Lugar agreed with Crowley's assertion that McConnell is "dealing with sort of a rebellious conservative side of his own party," saying, "Of course, because many would say -- and have said -- that why do anything President Obama wants? It simply gives him a victory. And therefore we're the party of no. Now, I think some of us said no, we are not the party of no. We must never be the party of no."
Indeed, there have been seeds of disagreements already becoming public between McConnell and some of his colleagues, especially on the House side. For example, Rep. Mike Pence (R-Ind.) recently told The Huffington Post that he disagrees with McConnell's assertion that repealing health care reform is not possible with Obama in office. "I wouldn't deign to question the evaluation of any peer, but oftentimes people leave the American people out of the equation," he replied.

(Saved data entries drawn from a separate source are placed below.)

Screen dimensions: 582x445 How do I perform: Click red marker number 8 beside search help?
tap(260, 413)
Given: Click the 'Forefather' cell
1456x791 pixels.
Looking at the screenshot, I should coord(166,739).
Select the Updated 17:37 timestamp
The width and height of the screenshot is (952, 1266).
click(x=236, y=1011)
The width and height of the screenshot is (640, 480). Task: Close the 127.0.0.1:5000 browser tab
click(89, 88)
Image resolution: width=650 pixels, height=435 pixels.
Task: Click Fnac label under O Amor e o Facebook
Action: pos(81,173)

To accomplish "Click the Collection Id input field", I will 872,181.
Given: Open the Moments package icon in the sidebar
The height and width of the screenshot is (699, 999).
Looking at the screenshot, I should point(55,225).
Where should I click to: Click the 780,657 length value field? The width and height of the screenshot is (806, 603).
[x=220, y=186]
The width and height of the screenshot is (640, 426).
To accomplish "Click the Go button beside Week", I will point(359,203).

Lugar also said that Republicans must have real solutions or voters will become angry and kick them out of office:
I think a good number of people understand what I'm saying, probably agree, sometimes overtly, maybe more often covertly. They understand eventually, the American people, angry as they are with the Democrats, with the tsunami that came in the election, are finally going to say to Republicans: 'OK, now, what are you guys going to do? What in fact is your program?'
Our program is to stop Obama, some would say. It's to defeat Obama. That it's a two-stage process. You defeat the Democrats, first of all, in the Congress; then you defeat Obama. Then we'll come out and we'll tell you.
Well, that's not going to work. And at some point there really have to be constructive Republican programs.
Lugar is increasingly become a target of right-wing activists' ire for supporting passage of the START Treaty, expressing an openness to considering the DREAM Act and "Don't Ask, Don't Tell" repeal and voting for the confirmation of Elena Kagan to the Supreme Court. Tea Party activists are looking to target him in 2012.
"If Dick Lugar, having served five terms in the U.S. Senate and being the most respected person in the Senate and the leading authority on foreign policy, is seriously challenged by anybody in the Republican Party, we have gone so far overboard that we are beyond redemption," said John C. Danforth, a former Republican senator from Missouri.
Many progressives have been frustrated with Obama's willingness to accommodate Republican demands -- without getting much in return.
But a White House official told The Huffington Post that at a meeting on Saturday, "The president told Democratic congressional leaders ... that he was open to compromise, but he would oppose even a temporary extension of the Bush tax cuts if it did not include an extension of benefits for the unemployed and extensions of the other tax cuts that benefit middle-class families. Without them, taxes would still rise for 95 percent of Americans." The comments were, as Sam Stein reported, "one of the clearest signs that the president is not only done ceding any more policy turf to the GOP with respect to tax cut negotiations but willing to let rates expire if Republican don't temper their demands."